Monthly Archives: July 2015

The social care needs of people living with cancer


We’re back from sunny Belfast and pleased as punch to have won a first prize at the NCIN conference, in the survivorship category, for our poster presentation on the social care needs of people living with cancer.

It comes after almost two years of hard work with expert agency mruk to design and conduct a programme of qualitative and quantitative research which – for the first time – assesses the practical, personal and emotional support needs of people with cancer in the UK, and how well these needs are met.

Until now very little official data has been available on the full extent of these needs and how well they’re being met. Anecdotal evidence and feedback from professionals on the ground has long pointed to these needs being common for people at all points in the cancer journey, and our research confirms just how widespread they are.

Around two in three people with cancer have practical or personal care needs, and four in five have emotional needs. Overall, almost one in three people with cancer have practical or personal needs but do not receive enough, or any, support. And almost half of people have emotional needs but do not receive adequate support. Often these needs are linked. A lack of support in one area can have a profound impact on other aspects of people’s lives. We suspected that family and friends would be the most common source of support. Our research has shown that they are often the only source of support. This can be true even amongst those with severe needs who need help several times a day. And to make things worse, family and friends often receive no support themselves to help them in their caring role.


The consequences of a lack of support can be devastating, at a time when people need help most. Overall, one in five people with cancer experience a negative impact on their lives. This results from of a lack of support for their practical or personal needs. These can range from being housebound, unable to wash and dress, to experiencing unnecessary hospital admissions.


We’re pleased to see our research being recognised by the research community and hope this leads to a greater focus on these issues. However, the real test is ensuring more people with cancer receive the right support when they need it.

The impact of the Care Act and new criteria for eligibility for support remain to be seen. However, with further cuts faced by Local Authorities the road ahead is definitely not an easy one. This is why as well as using the research to support our wider campaign work, we’re using it to inform new strategic partnerships with Local Authorities. Macmillan recognises the significant role of Local Authorities in supporting people with disabilities and long term conditions in their communities. They can make a real difference to the quality of life of people living with cancer too.  In partnership with Local Authorities we will invest to develop co-produced solutions and in building community capacity for local people.  There is long term commitment from Macmillan. We recognise that solutions need to be personalised, sustainable, replicable for other long term conditions. They also need to put the individual at the centre of their care and support.

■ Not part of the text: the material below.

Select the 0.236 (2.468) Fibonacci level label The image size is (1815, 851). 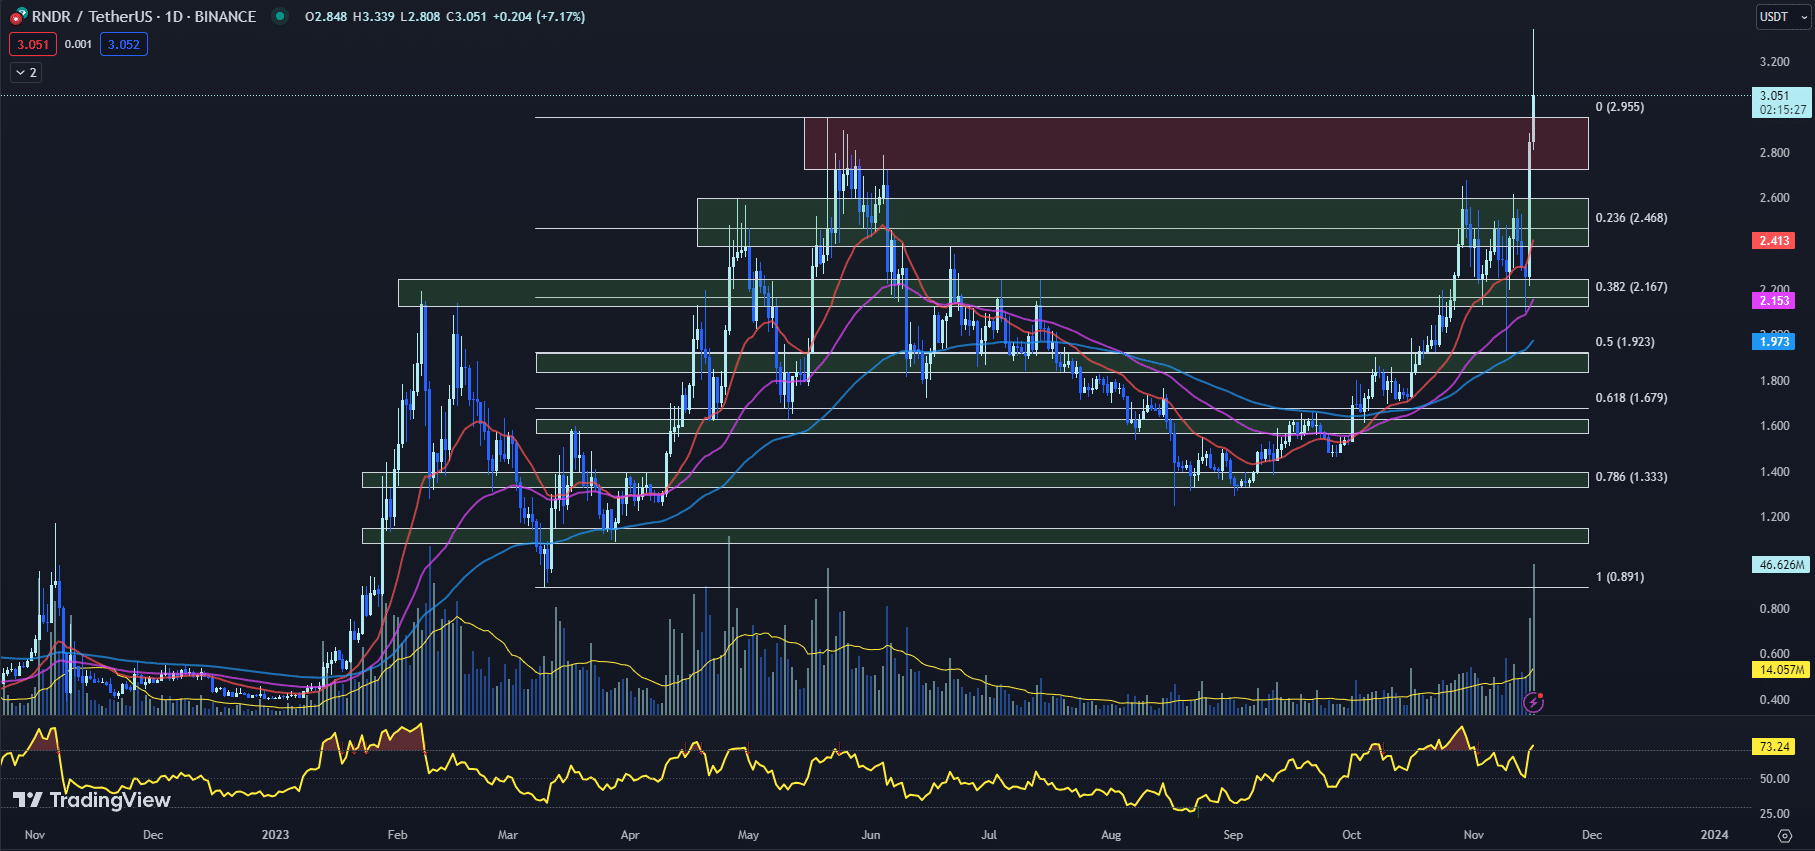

So watch this space. And if you’re interested in finding out more in the meantime, a short report we published earlier this year based on the research is available here, which received a range of media coverage, including the Guardian, Daily Telegraph and Daily Mail

NCIN Conference – meeting our stakeholders

In early June I went to Belfast with around 20 colleagues to the National Cancer Intelligence Network Cancer Outcomes conference. This conference is one of the Evidence team’s most exciting events as it gives us the opportunity to talk to patients, researchers, clinicians, commissioners, allied cancer professionals, policy-makers and third sector organisations all in one go.

We exhibited many pieces of work at the conference, but a few highlights for me include the premier of our new short animated film on the use of data. It was great to see some of my complex job, where I use data and evidence to help understand and improve the cancer journey, boiled down into a three minute summary. However, if, like me, you enjoy the detail, more can be found about Routes from Diagnosis here, the England Local Cancer Intelligence tool here or the CREW study here.

A personal achievement at the conference was when I won second prize in the changing clinical practice/supporting commissioning/audit category for my 3,600 specialist adult cancer nurses: New evidence for workforce planning poster. Colleagues across Macmillan also won prizes in the survivorship/late effects of cancer and treatment poster category:

Yes, we did win all three prize places in this one category!

I was also proud to see Macmillan’s work at the conference in the media. We found almost 80,000 people in the UK were diagnosed before the age of 45 and are still living with one of the top four most common cancers. This was reported in five national newspapers, including three broadsheets and by Nursing in Practice. This story only represents one aspect of the data so I would recommend everyone explores the full data set.

In the Evidence team, we are all looking forward to the 2016 NCIN conference and would encourage anyone who loves data and could use information in their role to improve the lives of people affected by cancer to attend.

Author: Rachel White is an Information and Data Analyst in the Evidence team. She draws on internal and external sources to understand more about the numbers, needs and experiences of people affected by cancer.